A vector as a linear combination of an orthonormal basis Formally, let’s denote the orthonormal basis in \(\mathbb{R}^n\) as a set \(\{\mathbf{u}_1, \ldots , \mathbf{u}_n\}\). Then, these properties can be written compactly as: \[\mathbf{u}_i \mathbf{\cdot} \mathbf{u}_j=\begin{cases} 1, & i=j\\ 0, & i\neq j \end{cases}\] Orthonormal bases are very important because they provide a consistent way to represent vectors, and allow for simpler calculations in certain cases. As an example, let’s imagine we have an orthonormal basis \(\{\mathbf{u}_1, \ldots , \mathbf{u}_n\}\), and we wish to represent an arbitrary vector \(\mathbf{v}=(v_1\;\; \ldots\;\; v_n)^{\top}\) in this basis. We do so by writing the vector \(\mathbf{v}\) as a linear combination of the orthonormal basis vectors: \[\mathbf{v}=\sum_{i=1}^{n}c_i\mathbf{u}_i\] where the coefficients \(c_i\) are unknown. Now, let’s take the dot product of both sides with the vector \(\mathbf{u}_j\): \[\mathbf{v}\boldsymbol{\cdot}\mathbf{u}_j=c_1( \mathbf{u}_1 \cdot \mathbf{u}_j) + \ldots + c_j (\mathbf{u}_j \cdot \mathbf{u}_j) +\ldots+c_n (\mathbf{u}_n \cdot \mathbf{u}_n) \] Since the basis is orthonormal, this means that one the right-hand-side, only the term \(i=j\) will be non-zero. Therefore we have: \[c_j=\mathbf{v}\boldsymbol{\cdot}\mathbf{u}_j\] We can see that evaluating coefficients in the expansion is very simple when using an orthonormal basis: each coefficient is equal to the dot product of the vector \(\mathbf{v}\) with its corresponding basis vector. In the case of general basis, we would have to solve a system of linear equations in order to find coefficients of the expansion, which is much more complex.
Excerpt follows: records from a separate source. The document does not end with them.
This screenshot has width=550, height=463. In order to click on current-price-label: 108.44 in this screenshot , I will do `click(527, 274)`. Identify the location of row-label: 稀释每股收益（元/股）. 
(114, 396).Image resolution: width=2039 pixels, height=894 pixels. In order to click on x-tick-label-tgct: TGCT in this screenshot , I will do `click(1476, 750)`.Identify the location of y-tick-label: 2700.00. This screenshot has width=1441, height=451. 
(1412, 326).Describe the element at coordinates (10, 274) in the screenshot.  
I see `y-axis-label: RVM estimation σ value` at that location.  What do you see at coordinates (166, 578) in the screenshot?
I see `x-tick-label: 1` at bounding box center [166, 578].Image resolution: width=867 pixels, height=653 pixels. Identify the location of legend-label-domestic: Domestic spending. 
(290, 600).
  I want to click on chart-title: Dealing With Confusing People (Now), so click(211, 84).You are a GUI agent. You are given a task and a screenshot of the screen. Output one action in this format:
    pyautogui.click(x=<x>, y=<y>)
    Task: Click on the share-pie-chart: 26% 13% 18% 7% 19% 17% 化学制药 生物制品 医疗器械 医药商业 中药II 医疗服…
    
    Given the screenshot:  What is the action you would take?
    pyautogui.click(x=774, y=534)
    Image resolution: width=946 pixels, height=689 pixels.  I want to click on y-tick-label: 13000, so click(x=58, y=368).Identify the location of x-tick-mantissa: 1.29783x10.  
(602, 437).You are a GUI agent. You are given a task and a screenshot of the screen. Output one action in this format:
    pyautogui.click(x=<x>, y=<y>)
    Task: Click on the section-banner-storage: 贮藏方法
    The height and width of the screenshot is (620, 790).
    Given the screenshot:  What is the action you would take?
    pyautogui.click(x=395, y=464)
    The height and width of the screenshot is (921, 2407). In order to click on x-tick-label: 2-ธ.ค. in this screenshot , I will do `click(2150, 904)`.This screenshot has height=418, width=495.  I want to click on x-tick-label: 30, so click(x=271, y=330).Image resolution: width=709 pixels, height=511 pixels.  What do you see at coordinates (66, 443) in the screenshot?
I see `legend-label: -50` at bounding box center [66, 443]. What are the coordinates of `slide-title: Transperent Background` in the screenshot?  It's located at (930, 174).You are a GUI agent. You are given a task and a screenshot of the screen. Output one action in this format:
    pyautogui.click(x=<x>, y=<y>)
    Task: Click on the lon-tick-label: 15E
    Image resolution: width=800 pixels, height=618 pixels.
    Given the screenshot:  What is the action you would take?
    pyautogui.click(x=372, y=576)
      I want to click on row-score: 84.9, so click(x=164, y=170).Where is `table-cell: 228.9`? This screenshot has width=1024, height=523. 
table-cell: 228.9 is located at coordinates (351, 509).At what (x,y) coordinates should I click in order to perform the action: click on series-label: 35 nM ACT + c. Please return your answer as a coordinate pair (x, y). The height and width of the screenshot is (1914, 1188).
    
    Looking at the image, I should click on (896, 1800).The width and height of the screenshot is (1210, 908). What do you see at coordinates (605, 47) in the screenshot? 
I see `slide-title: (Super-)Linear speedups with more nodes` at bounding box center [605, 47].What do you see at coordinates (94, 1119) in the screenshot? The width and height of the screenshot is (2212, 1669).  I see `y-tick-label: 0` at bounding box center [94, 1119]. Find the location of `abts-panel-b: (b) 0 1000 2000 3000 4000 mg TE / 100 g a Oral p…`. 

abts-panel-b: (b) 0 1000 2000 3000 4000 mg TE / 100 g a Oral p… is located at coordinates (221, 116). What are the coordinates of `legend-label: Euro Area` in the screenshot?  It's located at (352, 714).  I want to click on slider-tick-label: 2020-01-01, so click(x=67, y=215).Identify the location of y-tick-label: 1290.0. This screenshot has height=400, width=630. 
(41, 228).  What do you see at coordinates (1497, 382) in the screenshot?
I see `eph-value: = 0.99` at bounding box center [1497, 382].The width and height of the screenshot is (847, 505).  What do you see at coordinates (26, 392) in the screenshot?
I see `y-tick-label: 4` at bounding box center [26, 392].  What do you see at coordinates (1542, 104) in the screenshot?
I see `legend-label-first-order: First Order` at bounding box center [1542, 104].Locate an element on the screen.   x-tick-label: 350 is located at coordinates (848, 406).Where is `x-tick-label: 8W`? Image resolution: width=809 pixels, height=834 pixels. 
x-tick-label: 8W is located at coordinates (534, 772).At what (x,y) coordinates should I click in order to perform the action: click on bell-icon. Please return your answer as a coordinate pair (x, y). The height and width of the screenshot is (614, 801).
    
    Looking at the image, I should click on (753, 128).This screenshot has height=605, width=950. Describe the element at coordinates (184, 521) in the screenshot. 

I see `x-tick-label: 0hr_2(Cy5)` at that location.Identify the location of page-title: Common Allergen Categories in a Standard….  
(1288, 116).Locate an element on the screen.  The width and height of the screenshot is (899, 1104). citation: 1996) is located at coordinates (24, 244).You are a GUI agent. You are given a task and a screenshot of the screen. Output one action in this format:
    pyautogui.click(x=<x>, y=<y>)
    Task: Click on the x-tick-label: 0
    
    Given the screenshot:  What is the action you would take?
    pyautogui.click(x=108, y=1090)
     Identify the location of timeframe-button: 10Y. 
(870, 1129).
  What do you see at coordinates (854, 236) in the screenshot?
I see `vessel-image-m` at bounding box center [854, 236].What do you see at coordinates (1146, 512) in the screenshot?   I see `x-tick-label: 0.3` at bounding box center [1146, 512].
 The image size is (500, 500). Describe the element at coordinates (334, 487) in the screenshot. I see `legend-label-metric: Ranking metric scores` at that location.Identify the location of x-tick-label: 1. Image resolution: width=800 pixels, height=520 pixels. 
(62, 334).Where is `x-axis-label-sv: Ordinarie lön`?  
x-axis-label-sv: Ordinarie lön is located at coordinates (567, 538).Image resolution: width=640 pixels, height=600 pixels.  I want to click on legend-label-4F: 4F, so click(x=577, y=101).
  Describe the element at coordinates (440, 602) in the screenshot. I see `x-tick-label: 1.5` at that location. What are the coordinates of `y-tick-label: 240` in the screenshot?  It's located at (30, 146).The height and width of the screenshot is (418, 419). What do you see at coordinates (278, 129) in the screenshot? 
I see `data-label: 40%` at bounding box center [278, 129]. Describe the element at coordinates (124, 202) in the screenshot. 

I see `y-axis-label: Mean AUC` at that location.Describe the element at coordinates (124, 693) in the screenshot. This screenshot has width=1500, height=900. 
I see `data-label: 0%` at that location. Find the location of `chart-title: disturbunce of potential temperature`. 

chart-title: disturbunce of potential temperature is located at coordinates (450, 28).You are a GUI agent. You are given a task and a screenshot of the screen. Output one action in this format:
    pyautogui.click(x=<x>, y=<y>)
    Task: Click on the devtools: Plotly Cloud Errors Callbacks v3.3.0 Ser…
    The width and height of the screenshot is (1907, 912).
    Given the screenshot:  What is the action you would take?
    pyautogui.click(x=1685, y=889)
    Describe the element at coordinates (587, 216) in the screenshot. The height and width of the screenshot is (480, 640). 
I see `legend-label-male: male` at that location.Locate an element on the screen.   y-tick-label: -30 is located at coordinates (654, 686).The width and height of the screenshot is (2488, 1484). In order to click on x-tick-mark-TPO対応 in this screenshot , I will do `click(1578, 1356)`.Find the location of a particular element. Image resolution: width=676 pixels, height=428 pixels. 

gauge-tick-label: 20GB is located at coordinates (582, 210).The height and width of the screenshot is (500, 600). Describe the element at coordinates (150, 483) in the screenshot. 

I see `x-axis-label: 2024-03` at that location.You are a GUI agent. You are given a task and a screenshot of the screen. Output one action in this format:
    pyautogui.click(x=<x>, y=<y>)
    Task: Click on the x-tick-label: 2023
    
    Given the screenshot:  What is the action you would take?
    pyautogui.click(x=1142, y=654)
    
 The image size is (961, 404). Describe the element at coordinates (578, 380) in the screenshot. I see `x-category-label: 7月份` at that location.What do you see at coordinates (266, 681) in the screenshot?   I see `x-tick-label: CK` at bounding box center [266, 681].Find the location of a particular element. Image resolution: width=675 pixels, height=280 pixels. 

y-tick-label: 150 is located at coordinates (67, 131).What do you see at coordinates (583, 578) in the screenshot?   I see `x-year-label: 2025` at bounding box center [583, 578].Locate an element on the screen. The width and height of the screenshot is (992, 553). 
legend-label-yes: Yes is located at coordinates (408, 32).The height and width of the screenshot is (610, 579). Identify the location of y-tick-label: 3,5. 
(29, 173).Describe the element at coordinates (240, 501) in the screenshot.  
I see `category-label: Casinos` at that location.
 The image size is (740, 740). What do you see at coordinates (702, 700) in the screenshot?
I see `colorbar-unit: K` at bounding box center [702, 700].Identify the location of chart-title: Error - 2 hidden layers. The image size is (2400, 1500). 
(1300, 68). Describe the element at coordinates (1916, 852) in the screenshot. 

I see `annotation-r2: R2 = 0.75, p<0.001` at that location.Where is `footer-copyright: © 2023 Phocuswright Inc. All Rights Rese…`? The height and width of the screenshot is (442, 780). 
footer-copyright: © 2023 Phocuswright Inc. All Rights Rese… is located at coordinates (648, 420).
Summary In linear algebra, an orthogonal projection measures how much one vector is composed of another. An orthogonal projection is a linear operator that projects vectors onto a subspace, which does not do anything new if applied more than once. An orthonormal basis is a special type of basis that has two important properties: all vectors have unit lengths, and all basis vectors are perpendicular to each other. Orthonormal bases provide a consistent way to represent vectors, and allow for simpler calculations in certain cases. For example, the coefficients in the expansion of an arbitrary vector in an orthonormal basis are equal to the dot product of the vector with its corresponding basis vector.